List each line in the entries below that contains the word "height", copying every such line in full. Treat the match as case-sensitive.

**DATASET EXCERPTS:**
= = = =

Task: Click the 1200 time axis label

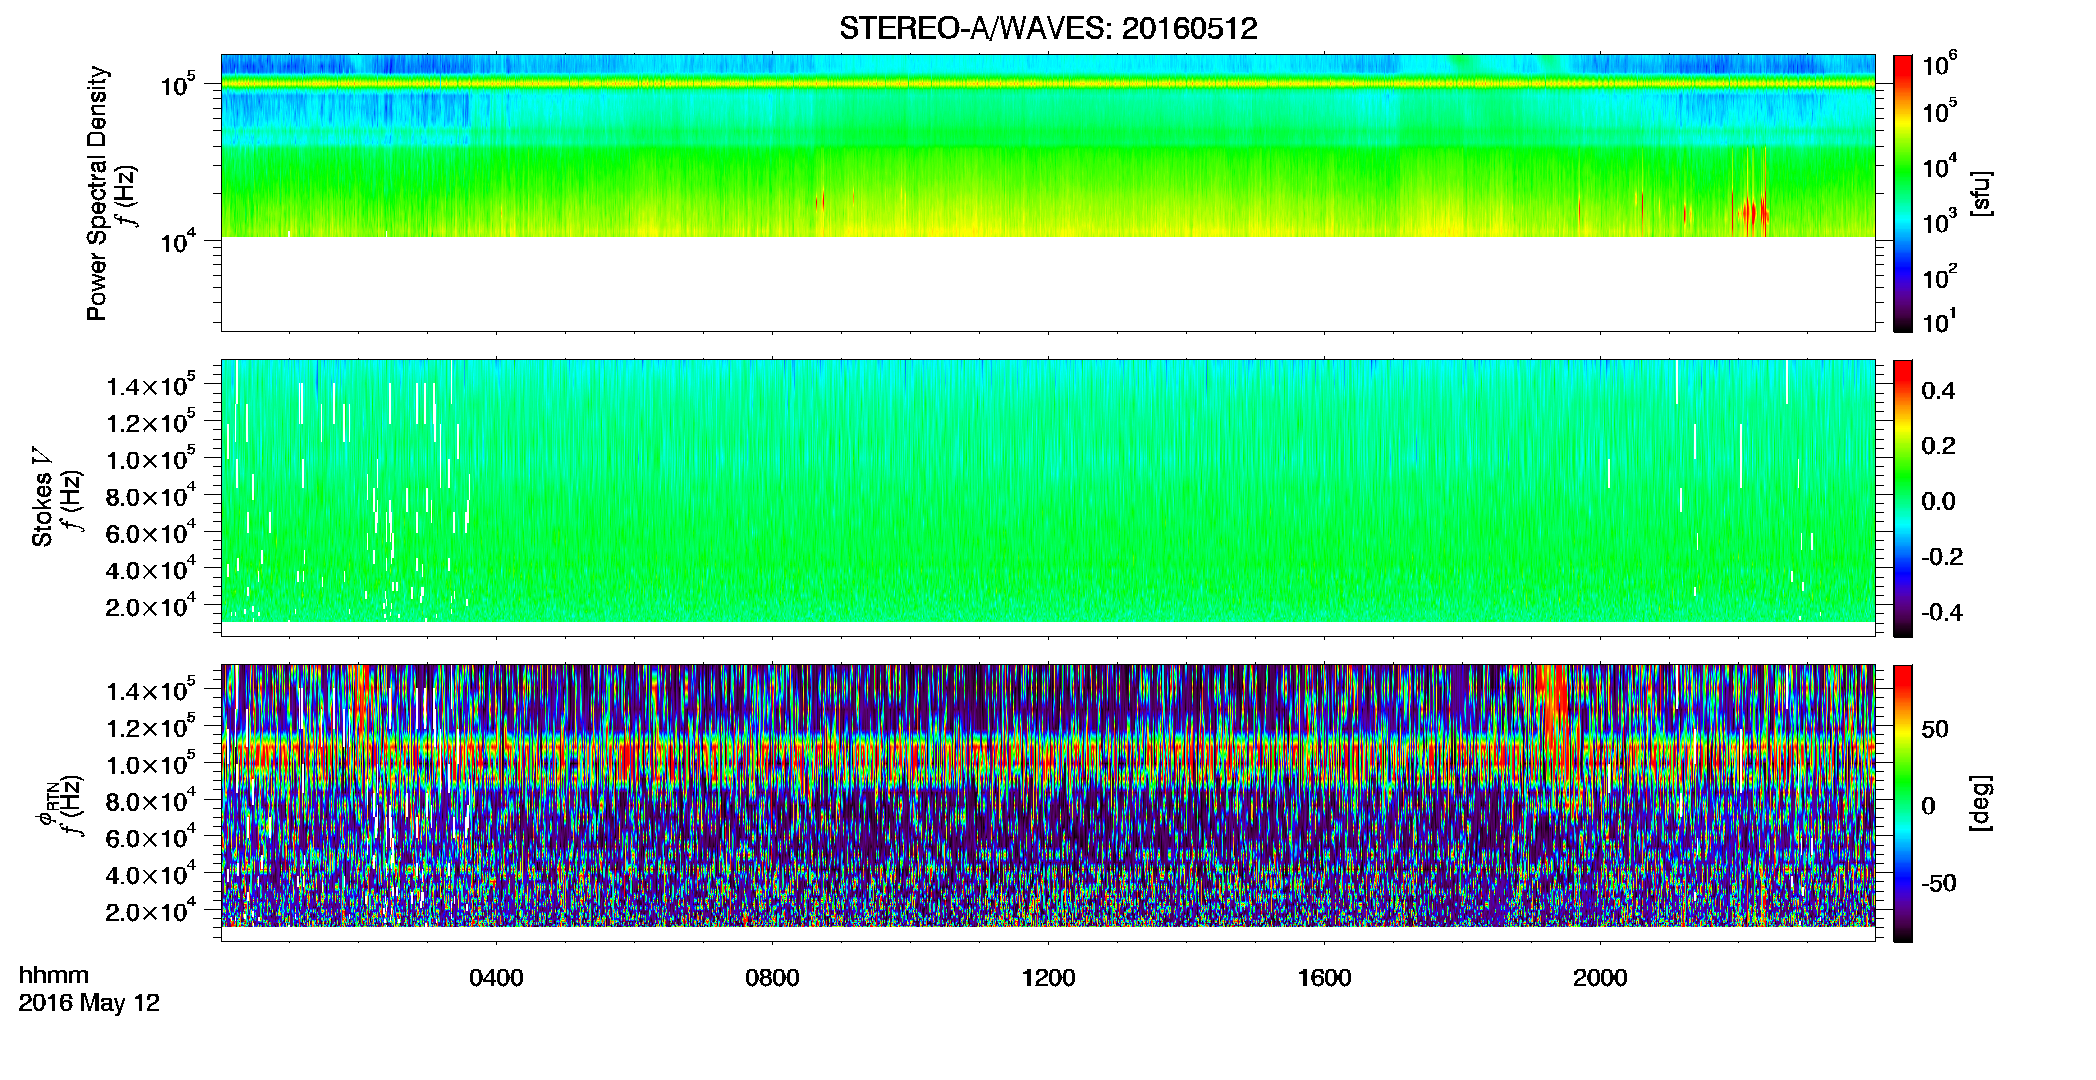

= = = =

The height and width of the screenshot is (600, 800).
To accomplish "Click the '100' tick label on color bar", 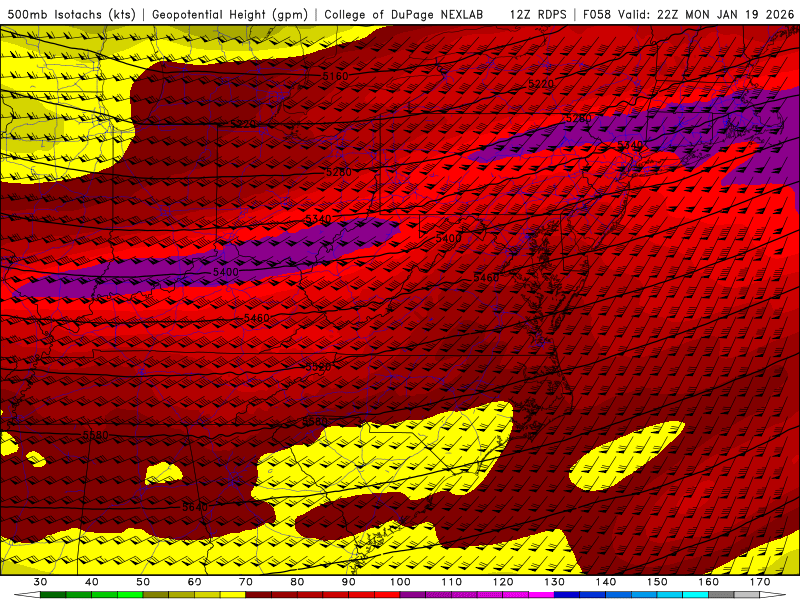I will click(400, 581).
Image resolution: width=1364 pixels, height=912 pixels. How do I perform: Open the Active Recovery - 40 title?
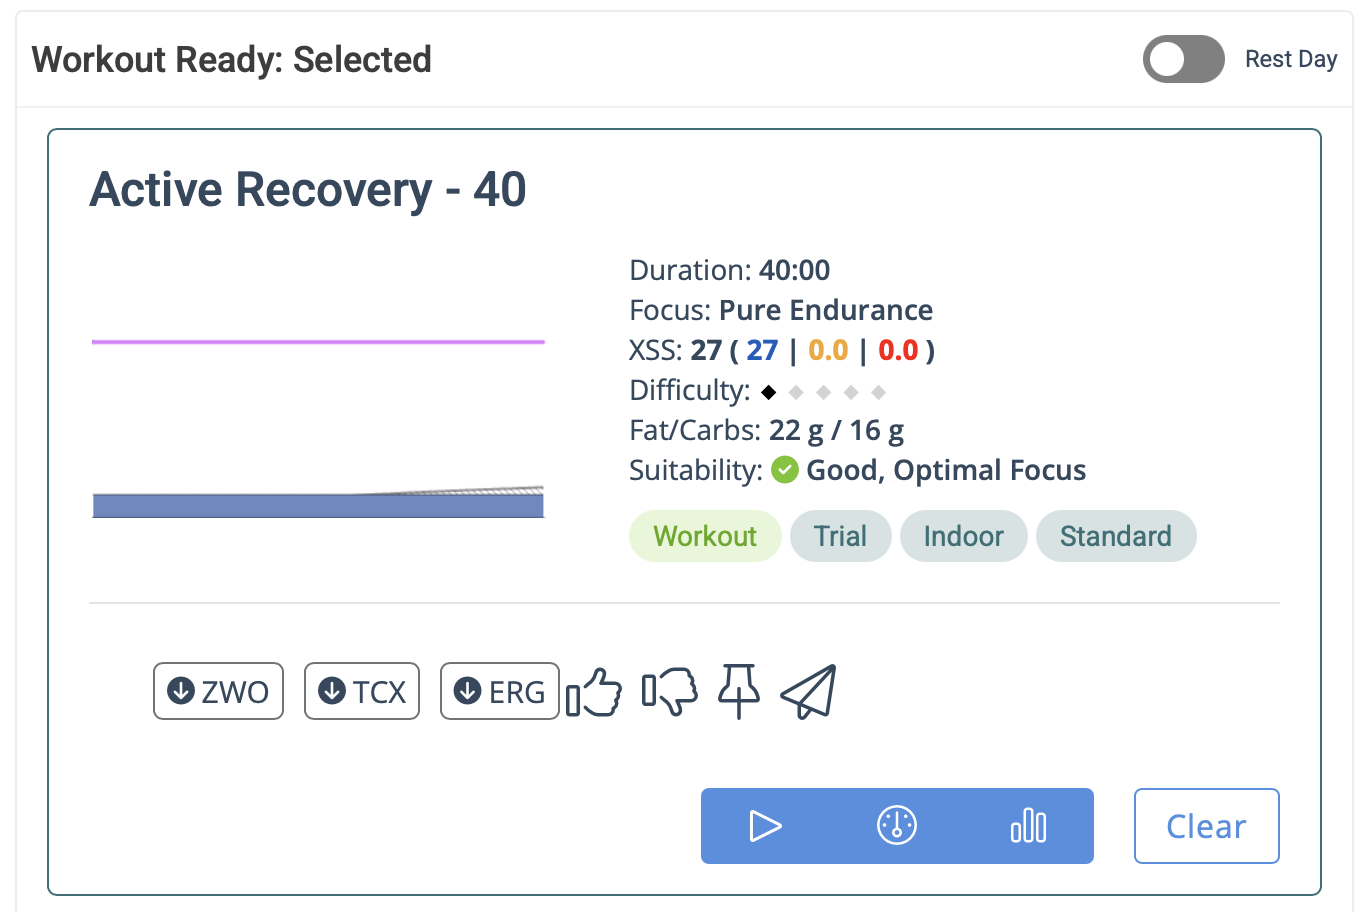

= = = =

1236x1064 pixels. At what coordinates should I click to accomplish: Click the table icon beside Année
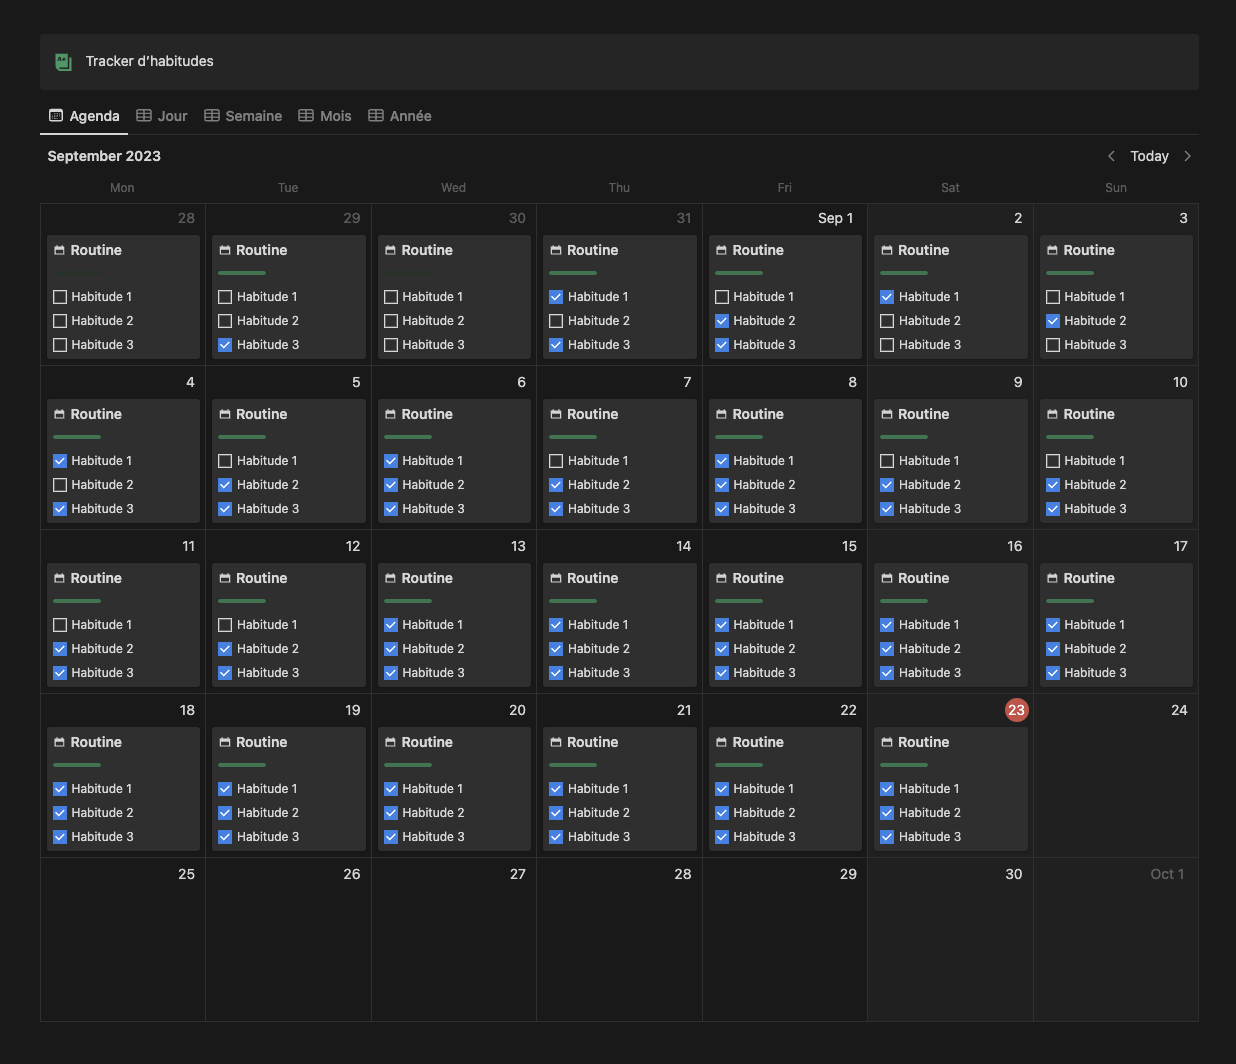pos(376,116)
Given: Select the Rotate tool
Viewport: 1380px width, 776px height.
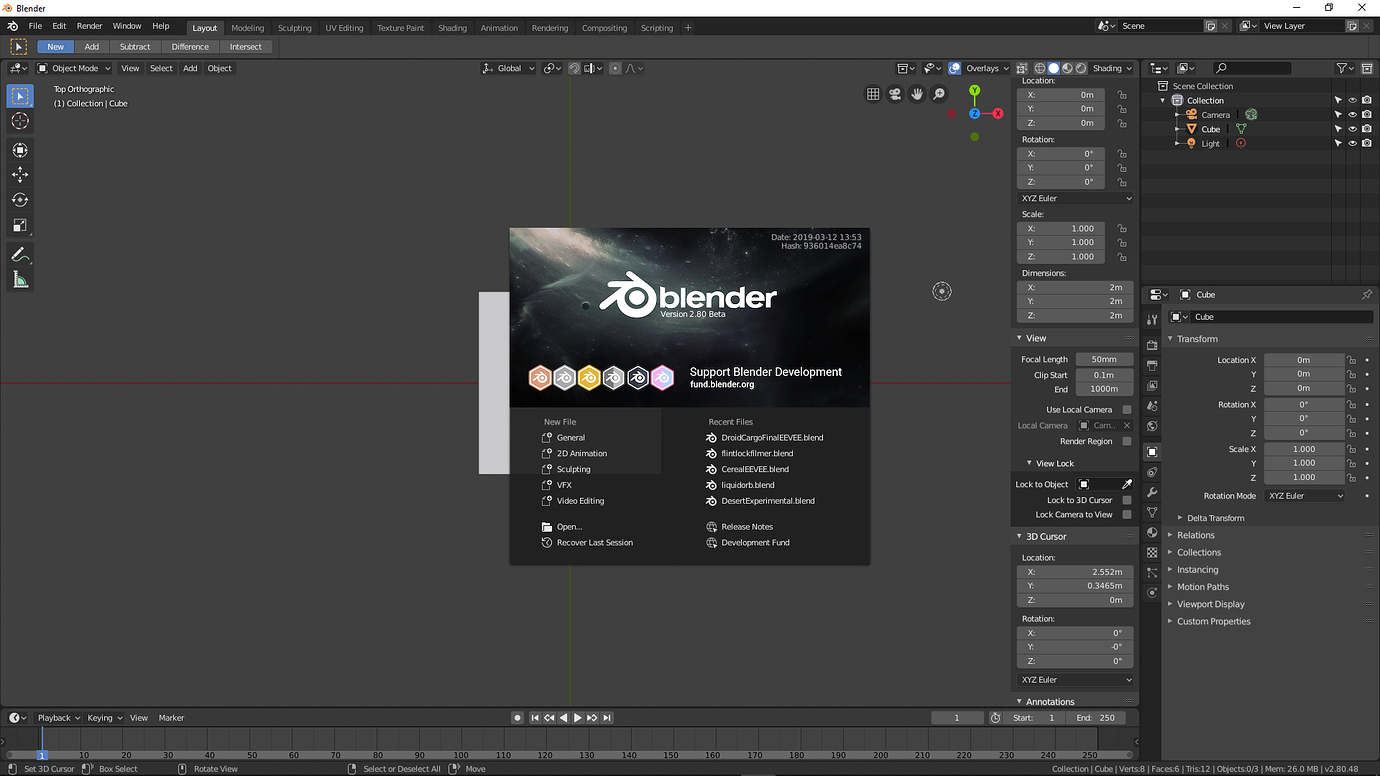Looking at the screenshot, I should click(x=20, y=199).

= = = =

**REPLY TO THE TASK:**
The height and width of the screenshot is (600, 800).
Image resolution: width=1364 pixels, height=912 pixels. How do I perform: Open the Active Recovery - 40 title?
Viewport: 1380px width, 776px height.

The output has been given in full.